Pandora contourna la tête du cheval, pratiquement posée sur ses pieds, et se plaça face à son encolure. Pour la première fois, elle put caresser Big Ben sans que celui-ci ne montre signe d'hostilité.
« Tu es un bon cheval... Je te l'ai dit, à la loi du plus fort, je gagne toujours. »
Elle lui passa délicatement le licol en cuir qu'il portait lorsqu'ils l'avaient trouvé dans la cour et le conduit hors du pré.
L'Arche de Poe n'était qu'à trois kilomètres du château. N'ayant pas de quoi conduire Big Ben au refuge, Pandora dut se résigner à l'y conduire à pied.
Ils empruntèrent le chemin caillouteux, seul lien avec la civilisation. Le chemin déboucha sur une petite route mal entretenue. Les voitures ne passaient pas souvent par ici. La route étant en piteux état, les automobilistes préféraient faire un détour.
Pandora et Big Ben marchaient tranquillement à côté de la chaussée. Parfois, le petit étalon s'arrêtait pour renifler une odeur, observer un buisson dont les feuilles étaient agitées par le vent ou encore se regarder dans le petit ruisseau à leur côté. Un lapin de garenne et un écureuil avaient croisés leur chemin. Les animaux sauvages, peu habitués à avoir de la visite, s'enfuyaient pour se cacher dans les premières herbes hautes venues.
L'étalon gris et son accompagnatrice quittèrent la route pour s'engager sur un petit chemin de terre battue, entouré de différentes espèces d'arbres. Les oiseaux, indifférents à leur présence, chantonnaient leur douce mélodie, berçant ainsi la forêt. Au bout du chemin, une grande colline s'affichait, avec en son sommet un grand bâtiment entouré de pâtures verdoyantes.
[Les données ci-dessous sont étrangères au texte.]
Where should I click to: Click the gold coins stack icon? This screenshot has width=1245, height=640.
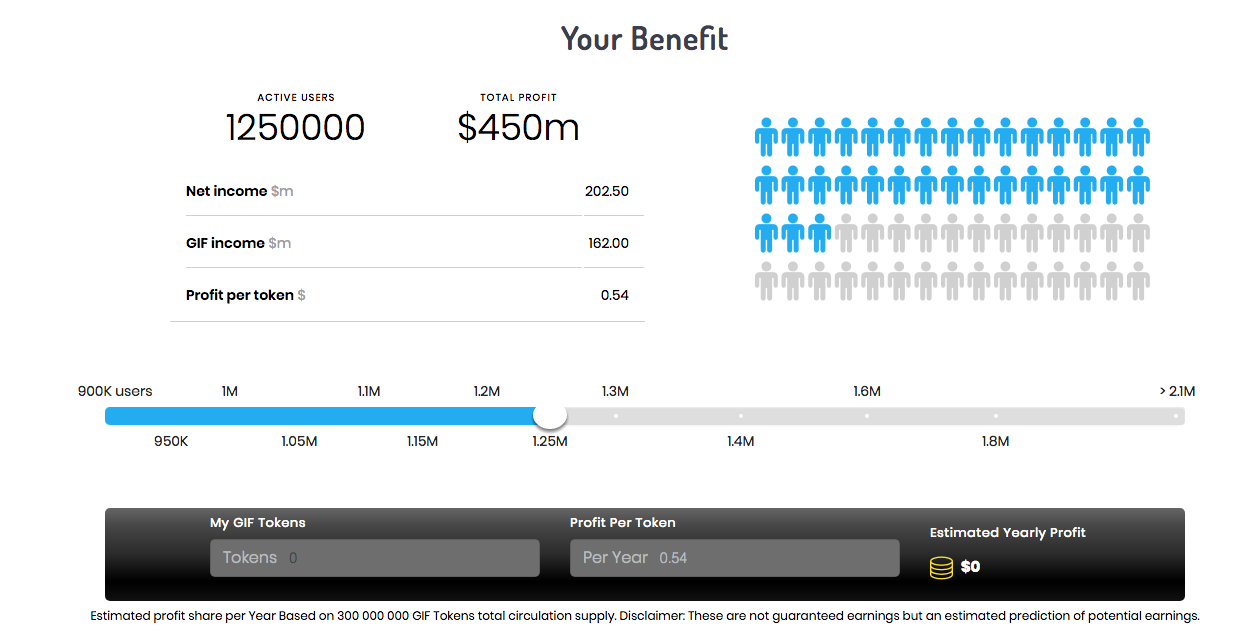[941, 567]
« C'est sans doute de là que tu viens. » murmura Pandora au petit cheval, visiblement plus intéressé par l'herbe qui l'entourait que par elle.
Ils reprirent donc leur route et s'approchèrent du refuge. C'était un bel endroit. On pouvait apercevoir au loin quelques chevaux en train de brouter paisiblement dans leur pâture respective. Derrière la colline, la mer s'affichait, amenant avec des odeurs d'algues et de sel.
A cinq cents mètres du refuge, un hennissement retentit. Big Ben leva soudainement la tête, dressa les oreilles, enregistrant le son qu'il venait d'entendre. Soudain, il se tourna vers Pandora et tira pour que celle-ci lâche la longe qui l'empêchait de s'enfuir. La jeune femme, refusant de céder au caprice de l'animal, tint bon. Big Ben redoubla d'effort et réussit à se délivrer des mains de son accompagnatrice lorsqu'il se leva sur ses postérieurs. Une fois conscient de sa liberté retrouvée, il se mit à galoper en direction du hennissement ayant retentit précédemment.
_ Big Ben ! Hurla la jeune femme à pleins poumons.
Pandora se mit à la poursuite de l'animal, essayant de l'arrêter au simple son de sa voix. Soudain, tout son corps s'écroula sur le petit chemin terreux.